Cumhuriyet ve Manevi Miras

21 Ekim Salı akşamı AKM'de Güzel Sanatlar Genel Müdürlüğü tarafından 90. Yıl özel konseri tertip edildi; "Işığımızı bilimden ve sanattan aldığımızı" vurgulayan bir retorikle, Cumhuriyet devrinin sanatsal faaliyetlerinin devamlılığı vurgulandı. Alaturka-Alafranga, Tekke Musikisi, Halk Müziği... Nasıl da bir zenginliğe malikmişiz ve bunu büyük bir beceriyle nasıl bir potada eritmişiz.

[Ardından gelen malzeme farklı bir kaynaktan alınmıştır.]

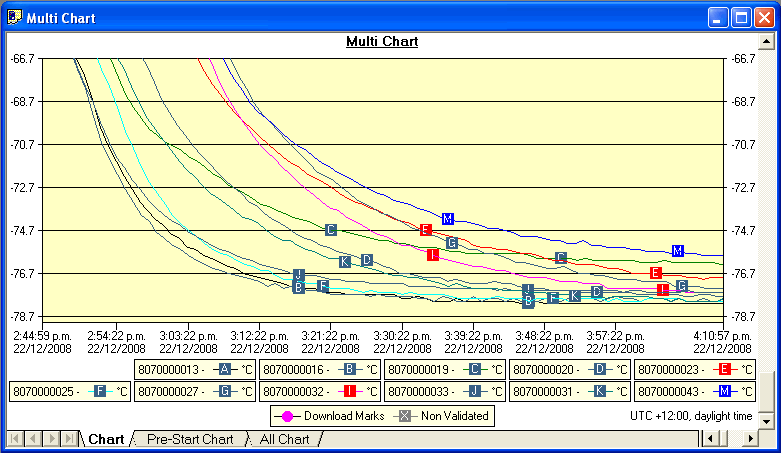Click the last-tab navigation arrow button

pyautogui.click(x=69, y=439)
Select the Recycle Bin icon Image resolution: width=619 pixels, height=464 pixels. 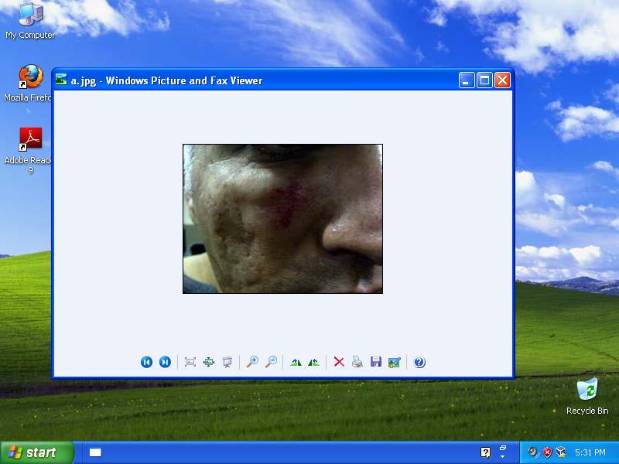pos(587,390)
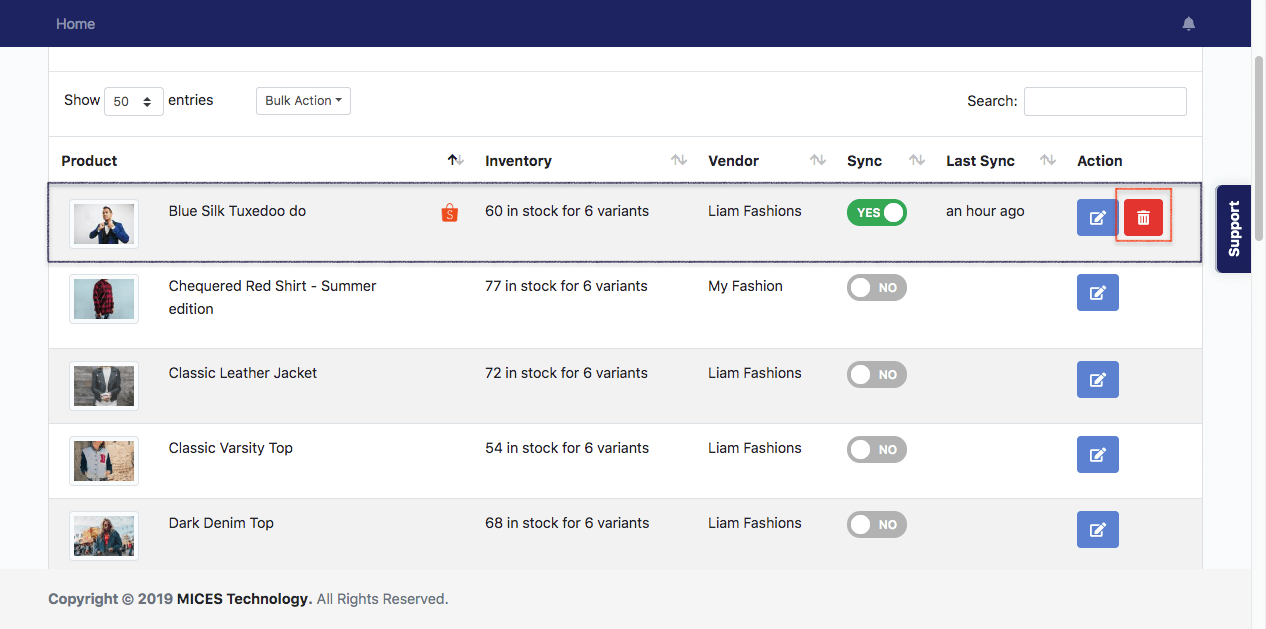This screenshot has height=629, width=1266.
Task: Open the Bulk Action dropdown
Action: tap(303, 101)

Günümüz için doğru bir önerme, ancak kimlere ve hangi reflekslere karşı Kimin tahammülü sayesinde bu mümkün olabilmiştir Merhum Bülent Ecevit'in çeşitli zamanlarda kaleme aldığı birkaç makaleyi yorumsuz olarak alakanıza sunayım, yorumunu siz yapın:

"Bizim neslimizin Atatürk devrimlerini benimsemiş gençleri, divan edebiyatını okuyamıyoruz. Alaturka musikiyi dinleyemiyoruz. Radyolarımızın düğmesi. Alaturka çaldığı saatlerde, Ankara, İstanbul, İzmir radyolarının semtine uğramıyor." (6/12/1952, Ulus)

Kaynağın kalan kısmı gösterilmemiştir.